→ EXERCISE DIRECTIONS: Can you quote the lines below exactly, starting at the line with "Task: Disable Spotlightの検索候補 category" and going through the last one?

→ INPUT DATA:
--*--

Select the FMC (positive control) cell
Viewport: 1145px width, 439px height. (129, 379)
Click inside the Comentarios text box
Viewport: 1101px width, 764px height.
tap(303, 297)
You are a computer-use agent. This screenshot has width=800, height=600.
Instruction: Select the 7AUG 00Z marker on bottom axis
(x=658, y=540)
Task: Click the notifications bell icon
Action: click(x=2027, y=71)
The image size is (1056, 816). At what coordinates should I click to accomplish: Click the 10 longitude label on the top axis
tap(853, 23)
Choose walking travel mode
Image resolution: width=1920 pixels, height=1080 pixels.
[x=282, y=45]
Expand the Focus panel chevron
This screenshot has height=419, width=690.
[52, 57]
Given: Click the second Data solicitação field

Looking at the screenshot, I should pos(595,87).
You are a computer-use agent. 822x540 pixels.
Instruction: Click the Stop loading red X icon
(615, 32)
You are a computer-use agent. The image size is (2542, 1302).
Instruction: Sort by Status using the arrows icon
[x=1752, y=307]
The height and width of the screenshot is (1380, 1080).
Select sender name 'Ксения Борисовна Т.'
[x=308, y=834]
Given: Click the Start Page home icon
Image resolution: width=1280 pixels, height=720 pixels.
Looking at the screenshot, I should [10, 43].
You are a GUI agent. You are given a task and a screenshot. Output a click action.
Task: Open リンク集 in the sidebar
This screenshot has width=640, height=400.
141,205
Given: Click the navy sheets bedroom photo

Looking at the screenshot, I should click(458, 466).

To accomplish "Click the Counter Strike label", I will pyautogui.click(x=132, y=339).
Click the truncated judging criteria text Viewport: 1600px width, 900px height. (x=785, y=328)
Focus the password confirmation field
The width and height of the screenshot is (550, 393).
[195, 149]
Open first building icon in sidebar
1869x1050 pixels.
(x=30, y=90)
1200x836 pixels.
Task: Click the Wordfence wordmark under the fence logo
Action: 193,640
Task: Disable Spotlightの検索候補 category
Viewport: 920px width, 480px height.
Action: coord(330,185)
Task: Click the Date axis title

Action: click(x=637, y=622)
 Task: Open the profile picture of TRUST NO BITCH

--*--

→ EXPECTED ANSWER:
Task: Disable Spotlightの検索候補 category
Viewport: 920px width, 480px height.
Action: coord(330,185)
Task: Click the Date axis title

Action: click(x=637, y=622)
 Task: Open the profile picture of TRUST NO BITCH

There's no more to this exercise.